● DÉFI:
Filtrez les lignes ci-dessous en ne gardant que celles qui contiennent le mot « computer ». Les majuscules et les minuscules comptent.

________________________

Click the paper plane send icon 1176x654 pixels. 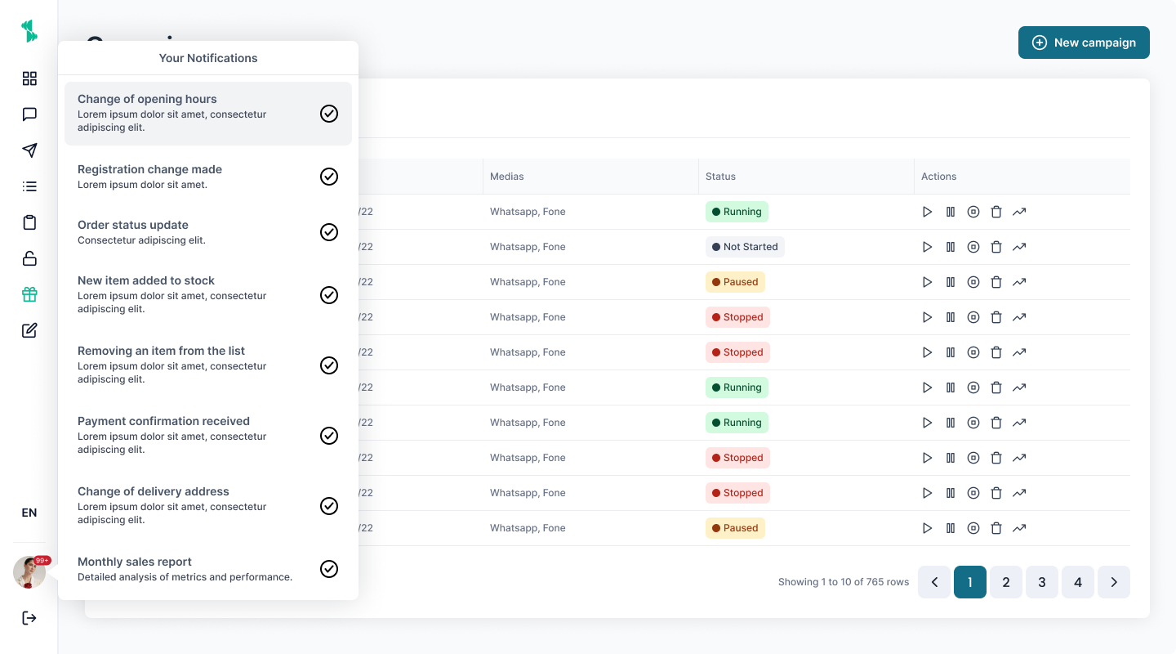click(x=29, y=150)
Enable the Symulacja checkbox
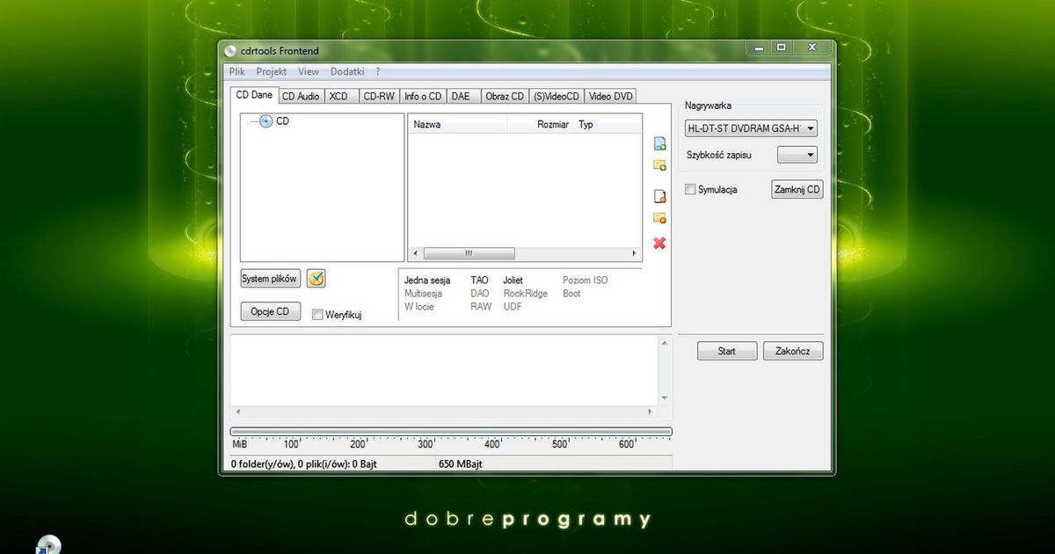1055x554 pixels. click(690, 189)
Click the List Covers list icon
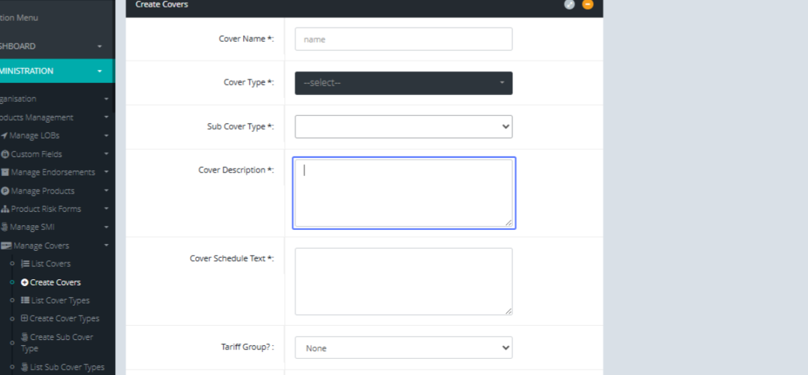This screenshot has height=375, width=808. tap(25, 264)
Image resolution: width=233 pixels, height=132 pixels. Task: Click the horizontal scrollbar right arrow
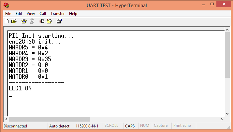coord(222,119)
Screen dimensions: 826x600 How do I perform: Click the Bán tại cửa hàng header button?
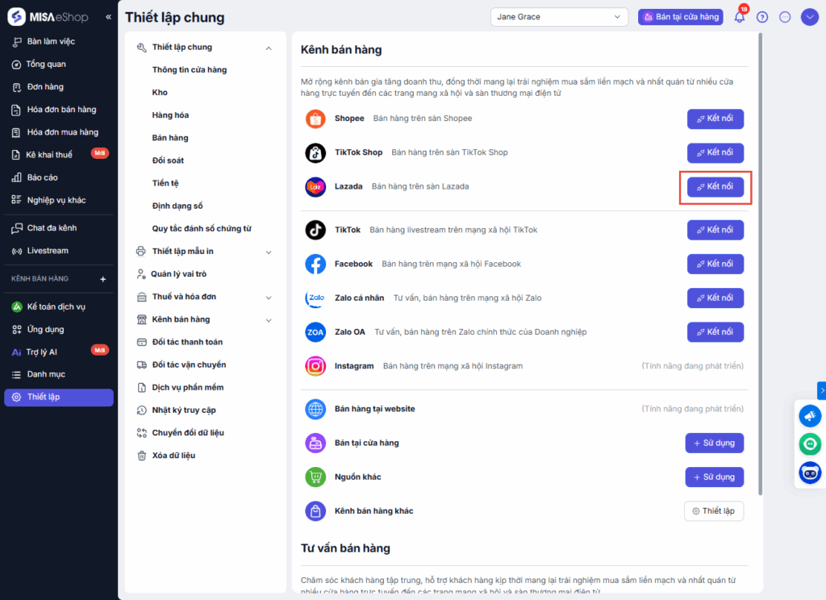point(681,17)
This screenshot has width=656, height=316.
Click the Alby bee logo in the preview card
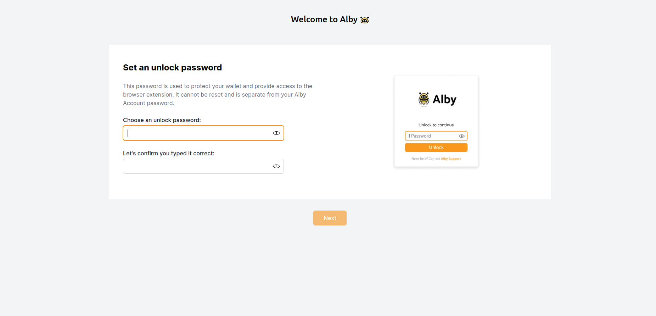423,99
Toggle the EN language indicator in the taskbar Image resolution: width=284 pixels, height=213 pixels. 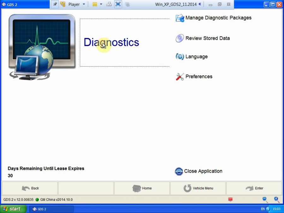pos(263,209)
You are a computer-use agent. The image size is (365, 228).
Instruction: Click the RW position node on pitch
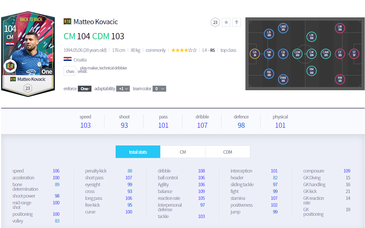[x=340, y=79]
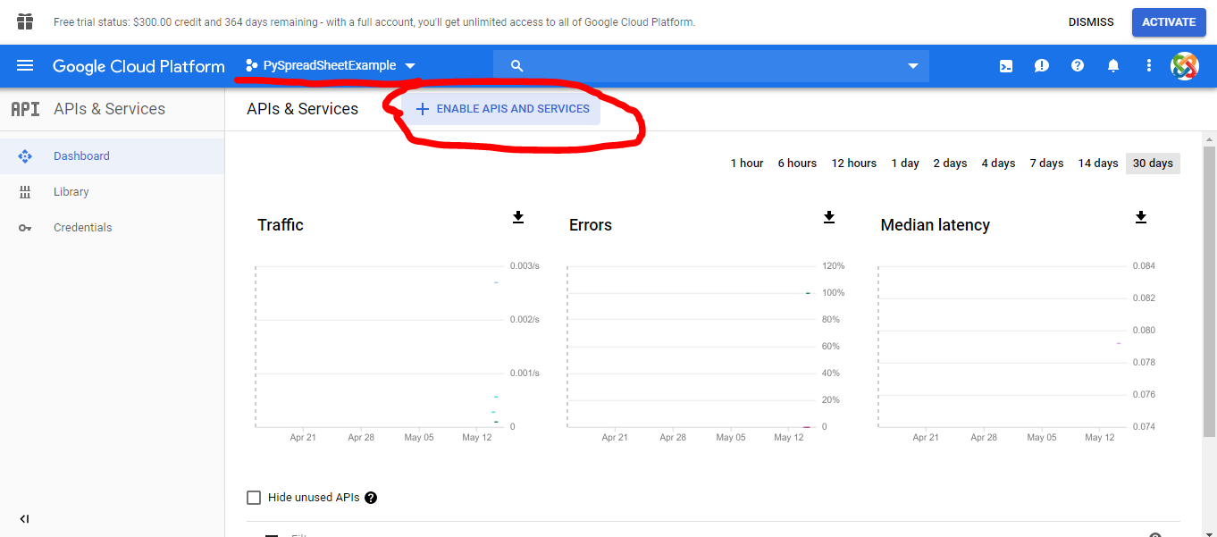This screenshot has width=1217, height=537.
Task: Open the help question-mark panel
Action: 1078,65
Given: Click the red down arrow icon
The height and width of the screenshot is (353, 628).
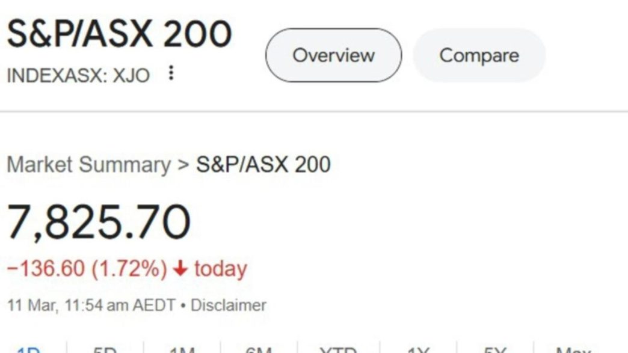Looking at the screenshot, I should (180, 268).
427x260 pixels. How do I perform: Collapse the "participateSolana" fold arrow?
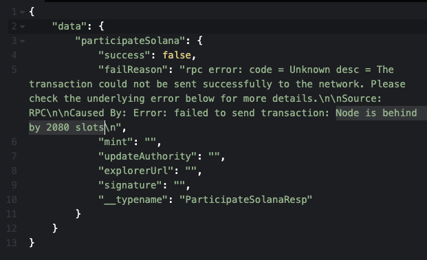22,41
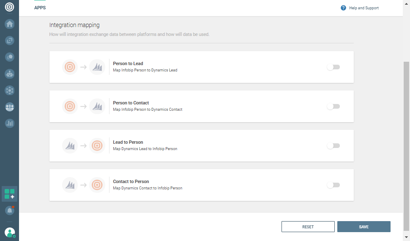This screenshot has width=410, height=241.
Task: Enable the Person to Contact toggle
Action: click(333, 107)
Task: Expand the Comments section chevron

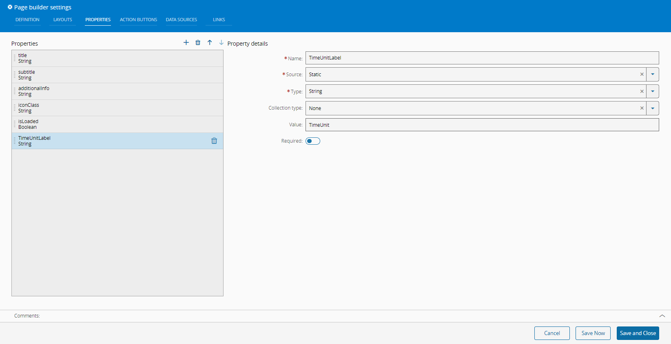Action: [x=662, y=316]
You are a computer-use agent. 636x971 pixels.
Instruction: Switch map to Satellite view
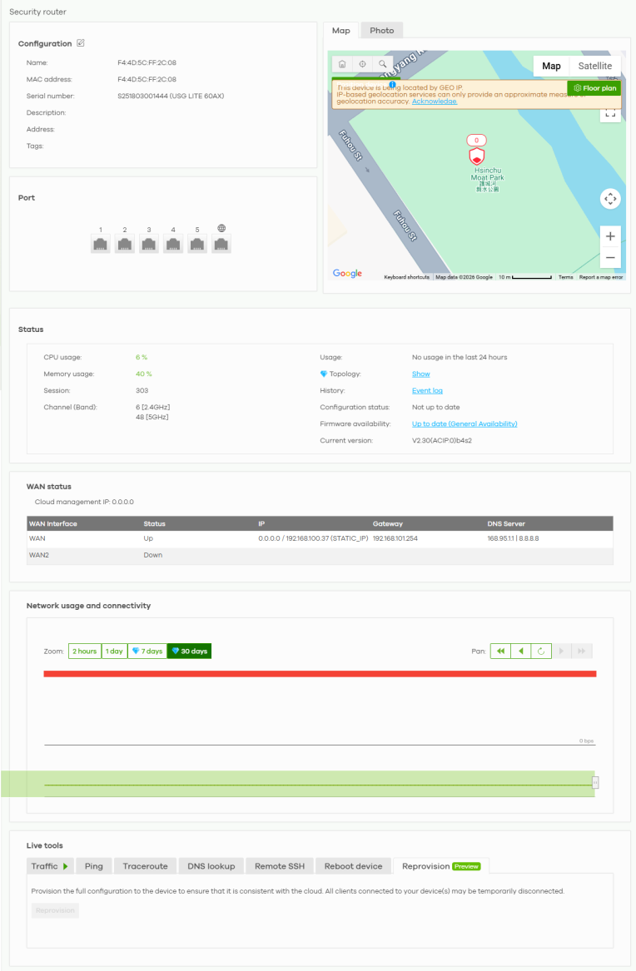pos(594,66)
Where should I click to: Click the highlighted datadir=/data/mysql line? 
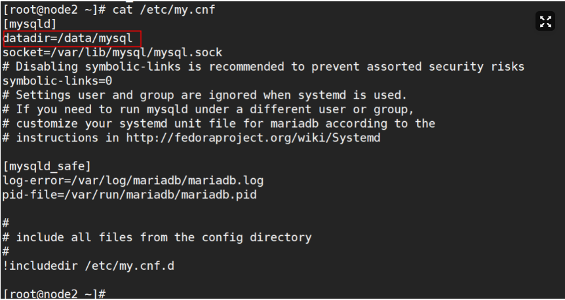(71, 39)
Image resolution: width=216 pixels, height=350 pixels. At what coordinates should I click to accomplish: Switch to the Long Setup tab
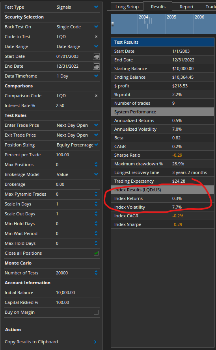tap(127, 7)
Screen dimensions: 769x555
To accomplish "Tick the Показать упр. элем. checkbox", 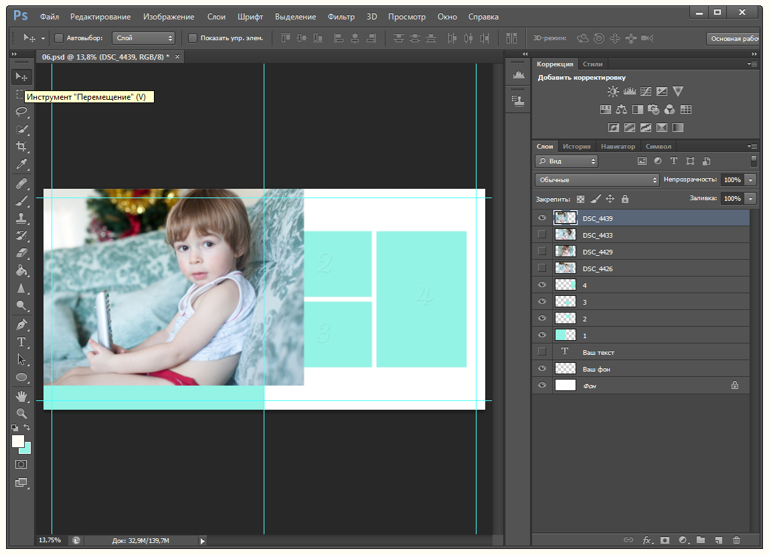I will [193, 38].
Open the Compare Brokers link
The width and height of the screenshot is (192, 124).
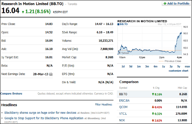tap(11, 94)
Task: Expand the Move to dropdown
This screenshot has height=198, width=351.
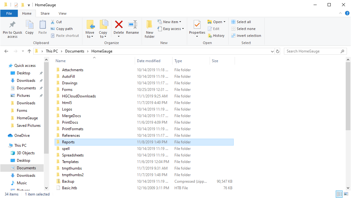Action: [90, 37]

________________________

● SOLUTION:
You are a computer-use agent. The image size is (365, 228).
You are a computer-use agent. 636x971 pixels.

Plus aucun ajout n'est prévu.